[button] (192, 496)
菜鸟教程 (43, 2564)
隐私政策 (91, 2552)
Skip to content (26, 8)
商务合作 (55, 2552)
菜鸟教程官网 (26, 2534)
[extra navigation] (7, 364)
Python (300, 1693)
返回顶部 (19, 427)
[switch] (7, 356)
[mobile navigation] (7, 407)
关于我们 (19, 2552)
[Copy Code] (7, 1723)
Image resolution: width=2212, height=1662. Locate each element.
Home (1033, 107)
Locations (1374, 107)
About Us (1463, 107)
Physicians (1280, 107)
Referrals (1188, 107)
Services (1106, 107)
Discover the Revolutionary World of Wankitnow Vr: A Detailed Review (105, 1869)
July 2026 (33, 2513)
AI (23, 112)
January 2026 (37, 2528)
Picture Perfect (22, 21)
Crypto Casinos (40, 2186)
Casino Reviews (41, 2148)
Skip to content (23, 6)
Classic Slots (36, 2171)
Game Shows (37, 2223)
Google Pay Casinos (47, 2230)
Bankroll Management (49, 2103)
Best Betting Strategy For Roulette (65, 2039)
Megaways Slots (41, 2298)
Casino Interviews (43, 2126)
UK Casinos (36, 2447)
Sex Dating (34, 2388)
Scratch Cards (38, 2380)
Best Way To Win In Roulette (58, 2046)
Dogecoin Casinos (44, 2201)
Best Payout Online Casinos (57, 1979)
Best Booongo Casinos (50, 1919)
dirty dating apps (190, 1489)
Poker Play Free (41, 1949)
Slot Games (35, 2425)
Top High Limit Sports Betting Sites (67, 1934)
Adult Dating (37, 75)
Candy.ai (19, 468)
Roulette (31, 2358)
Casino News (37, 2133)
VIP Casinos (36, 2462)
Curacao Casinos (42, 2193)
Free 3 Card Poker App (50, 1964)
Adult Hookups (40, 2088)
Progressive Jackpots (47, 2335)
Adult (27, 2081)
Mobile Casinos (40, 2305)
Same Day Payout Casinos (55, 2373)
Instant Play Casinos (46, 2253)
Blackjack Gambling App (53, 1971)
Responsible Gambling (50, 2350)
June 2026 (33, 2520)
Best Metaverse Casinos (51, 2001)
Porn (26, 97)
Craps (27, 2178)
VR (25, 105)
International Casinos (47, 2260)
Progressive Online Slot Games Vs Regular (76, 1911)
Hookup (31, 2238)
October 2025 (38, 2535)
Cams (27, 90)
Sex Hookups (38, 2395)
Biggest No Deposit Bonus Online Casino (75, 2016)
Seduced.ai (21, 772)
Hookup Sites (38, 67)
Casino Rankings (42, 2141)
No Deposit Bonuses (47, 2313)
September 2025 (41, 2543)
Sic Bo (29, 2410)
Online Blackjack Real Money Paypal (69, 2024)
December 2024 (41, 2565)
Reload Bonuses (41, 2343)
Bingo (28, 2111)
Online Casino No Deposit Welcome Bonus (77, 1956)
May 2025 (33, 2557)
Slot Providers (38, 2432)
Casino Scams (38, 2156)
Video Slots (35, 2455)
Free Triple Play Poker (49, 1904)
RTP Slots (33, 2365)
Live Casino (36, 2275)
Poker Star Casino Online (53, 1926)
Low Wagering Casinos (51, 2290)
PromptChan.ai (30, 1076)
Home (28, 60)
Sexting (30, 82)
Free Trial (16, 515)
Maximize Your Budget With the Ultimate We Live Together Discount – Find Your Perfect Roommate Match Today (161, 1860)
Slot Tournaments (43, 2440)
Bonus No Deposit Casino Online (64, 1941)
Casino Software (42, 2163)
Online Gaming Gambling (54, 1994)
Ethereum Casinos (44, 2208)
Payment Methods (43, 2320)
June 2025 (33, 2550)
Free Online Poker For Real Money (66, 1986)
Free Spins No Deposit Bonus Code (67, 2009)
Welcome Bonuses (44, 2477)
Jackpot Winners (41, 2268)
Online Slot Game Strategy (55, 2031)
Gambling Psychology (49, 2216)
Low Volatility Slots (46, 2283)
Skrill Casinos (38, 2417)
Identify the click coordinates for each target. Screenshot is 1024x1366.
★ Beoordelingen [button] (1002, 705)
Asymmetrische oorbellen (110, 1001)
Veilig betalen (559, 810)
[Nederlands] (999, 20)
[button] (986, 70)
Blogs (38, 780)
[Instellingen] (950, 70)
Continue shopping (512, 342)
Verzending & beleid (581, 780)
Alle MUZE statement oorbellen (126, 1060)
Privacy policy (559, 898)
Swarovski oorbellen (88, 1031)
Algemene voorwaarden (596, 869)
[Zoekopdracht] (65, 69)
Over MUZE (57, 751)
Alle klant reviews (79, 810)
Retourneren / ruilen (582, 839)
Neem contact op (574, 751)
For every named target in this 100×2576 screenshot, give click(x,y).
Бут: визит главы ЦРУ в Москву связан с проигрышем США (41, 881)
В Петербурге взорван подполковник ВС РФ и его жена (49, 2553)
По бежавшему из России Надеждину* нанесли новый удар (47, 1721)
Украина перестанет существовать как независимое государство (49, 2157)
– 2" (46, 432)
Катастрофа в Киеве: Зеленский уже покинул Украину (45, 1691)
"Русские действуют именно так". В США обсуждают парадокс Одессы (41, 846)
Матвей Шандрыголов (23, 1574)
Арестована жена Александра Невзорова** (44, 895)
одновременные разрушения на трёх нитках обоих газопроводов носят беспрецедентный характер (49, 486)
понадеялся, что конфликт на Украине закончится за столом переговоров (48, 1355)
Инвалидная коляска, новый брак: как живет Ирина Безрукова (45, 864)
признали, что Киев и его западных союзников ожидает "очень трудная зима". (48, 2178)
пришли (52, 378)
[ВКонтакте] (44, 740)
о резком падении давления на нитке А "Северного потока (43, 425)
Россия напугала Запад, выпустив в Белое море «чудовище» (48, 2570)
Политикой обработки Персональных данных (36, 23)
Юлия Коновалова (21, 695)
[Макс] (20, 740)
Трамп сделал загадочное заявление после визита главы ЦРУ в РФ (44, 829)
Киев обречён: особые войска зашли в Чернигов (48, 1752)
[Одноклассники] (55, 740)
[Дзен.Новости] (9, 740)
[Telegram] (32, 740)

THE PROBLEM: Output all of the records above unchanged.

EXERCISE OUTPUT:
[button] (192, 496)
菜鸟教程 (43, 2564)
隐私政策 (91, 2552)
Skip to content (26, 8)
商务合作 (55, 2552)
菜鸟教程官网 (26, 2534)
[extra navigation] (7, 364)
Python (300, 1693)
返回顶部 (19, 427)
[switch] (7, 356)
[mobile navigation] (7, 407)
关于我们 (19, 2552)
[Copy Code] (7, 1723)
Image resolution: width=2212, height=1662. Locate each element.
Home (1033, 107)
Locations (1374, 107)
About Us (1463, 107)
Physicians (1280, 107)
Referrals (1188, 107)
Services (1106, 107)
Discover the Revolutionary World of Wankitnow Vr: A Detailed Review (105, 1869)
July 2026 (33, 2513)
AI (23, 112)
January 2026 (37, 2528)
Picture Perfect (22, 21)
Crypto Casinos (40, 2186)
Casino Reviews (41, 2148)
Skip to content (23, 6)
Classic Slots (36, 2171)
Game Shows (37, 2223)
Google Pay Casinos (47, 2230)
Bankroll Management (49, 2103)
Best Betting Strategy For Roulette (65, 2039)
Megaways Slots (41, 2298)
Casino Interviews (43, 2126)
UK Casinos (36, 2447)
Sex Dating (34, 2388)
Scratch Cards (38, 2380)
Best Way To Win In Roulette (58, 2046)
Dogecoin Casinos (44, 2201)
Best Payout Online Casinos (57, 1979)
Best Booongo Casinos (50, 1919)
dirty dating apps (190, 1489)
Poker Play Free (41, 1949)
Slot Games (35, 2425)
Top High Limit Sports Betting Sites (67, 1934)
Adult Dating (37, 75)
Candy.ai (19, 468)
Roulette (31, 2358)
Casino News (37, 2133)
VIP Casinos (36, 2462)
Curacao Casinos (42, 2193)
Free 3 Card Poker App (50, 1964)
Adult Hookups (40, 2088)
Progressive Jackpots (47, 2335)
Adult (27, 2081)
Mobile Casinos (40, 2305)
Same Day Payout Casinos (55, 2373)
Instant Play Casinos (46, 2253)
Blackjack Gambling App (53, 1971)
Responsible Gambling (50, 2350)
June 2026 (33, 2520)
Best Metaverse Casinos (51, 2001)
Porn (26, 97)
Craps (27, 2178)
VR (25, 105)
International Casinos (47, 2260)
Progressive Online Slot Games Vs Regular (76, 1911)
Hookup (31, 2238)
October 2025 (38, 2535)
Cams (27, 90)
Sex Hookups (38, 2395)
Biggest No Deposit Bonus Online Casino (75, 2016)
Seduced.ai (21, 772)
Hookup Sites (38, 67)
Casino Rankings (42, 2141)
No Deposit Bonuses (47, 2313)
September 2025 (41, 2543)
Sic Bo (29, 2410)
Online Blackjack Real Money Paypal (69, 2024)
December 2024 (41, 2565)
Reload Bonuses (41, 2343)
Bingo (28, 2111)
Online Casino No Deposit Welcome Bonus (77, 1956)
May 2025 (33, 2557)
Slot Providers (38, 2432)
Casino Scams (38, 2156)
Video Slots (35, 2455)
Free Triple Play Poker (49, 1904)
RTP Slots (33, 2365)
Live Casino (36, 2275)
Poker Star Casino Online (53, 1926)
Low Wagering Casinos (51, 2290)
PromptChan.ai (30, 1076)
Home (28, 60)
Sexting (30, 82)
Free Trial (16, 515)
Maximize Your Budget With the Ultimate We Live Together Discount – Find Your Perfect Roommate Match Today (161, 1860)
Slot Tournaments (43, 2440)
Bonus No Deposit Casino Online (64, 1941)
Casino Software (42, 2163)
Online Gaming Gambling (54, 1994)
Ethereum Casinos (44, 2208)
Payment Methods (43, 2320)
June 2025 (33, 2550)
Free Online Poker For Real Money (66, 1986)
Free Spins No Deposit Bonus Code (67, 2009)
Welcome Bonuses (44, 2477)
Jackpot Winners (41, 2268)
Online Slot Game Strategy (55, 2031)
Gambling Psychology (49, 2216)
Low Volatility Slots (46, 2283)
Skrill Casinos (38, 2417)
Identify the click coordinates for each target. Screenshot is 1024x1366.
★ Beoordelingen [button] (1002, 705)
Asymmetrische oorbellen (110, 1001)
Veilig betalen (559, 810)
[Nederlands] (999, 20)
[button] (986, 70)
Blogs (38, 780)
[Instellingen] (950, 70)
Continue shopping (512, 342)
Verzending & beleid (581, 780)
Alle MUZE statement oorbellen (126, 1060)
Privacy policy (559, 898)
Swarovski oorbellen (88, 1031)
Algemene voorwaarden (596, 869)
[Zoekopdracht] (65, 69)
Over MUZE (57, 751)
Alle klant reviews (79, 810)
Retourneren / ruilen (582, 839)
Neem contact op (574, 751)
For every named target in this 100×2576 screenshot, give click(x,y).
Бут: визит главы ЦРУ в Москву связан с проигрышем США (41, 881)
В Петербурге взорван подполковник ВС РФ и его жена (49, 2553)
По бежавшему из России Надеждину* нанесли новый удар (47, 1721)
Украина перестанет существовать как независимое государство (49, 2157)
– 2" (46, 432)
Катастрофа в Киеве: Зеленский уже покинул Украину (45, 1691)
"Русские действуют именно так". В США обсуждают парадокс Одессы (41, 846)
Матвей Шандрыголов (23, 1574)
Арестована жена Александра Невзорова** (44, 895)
одновременные разрушения на трёх нитках обоих газопроводов носят беспрецедентный характер (49, 486)
понадеялся, что конфликт на Украине закончится за столом переговоров (48, 1355)
Инвалидная коляска, новый брак: как живет Ирина Безрукова (45, 864)
признали, что Киев и его западных союзников ожидает "очень трудная зима". (48, 2178)
пришли (52, 378)
[ВКонтакте] (44, 740)
о резком падении давления на нитке А "Северного потока (43, 425)
Россия напугала Запад, выпустив в Белое море «чудовище» (48, 2570)
Политикой обработки Персональных данных (36, 23)
Юлия Коновалова (21, 695)
[Макс] (20, 740)
Трамп сделал загадочное заявление после визита главы ЦРУ в РФ (44, 829)
Киев обречён: особые войска зашли в Чернигов (48, 1752)
[Одноклассники] (55, 740)
[Дзен.Новости] (9, 740)
[Telegram] (32, 740)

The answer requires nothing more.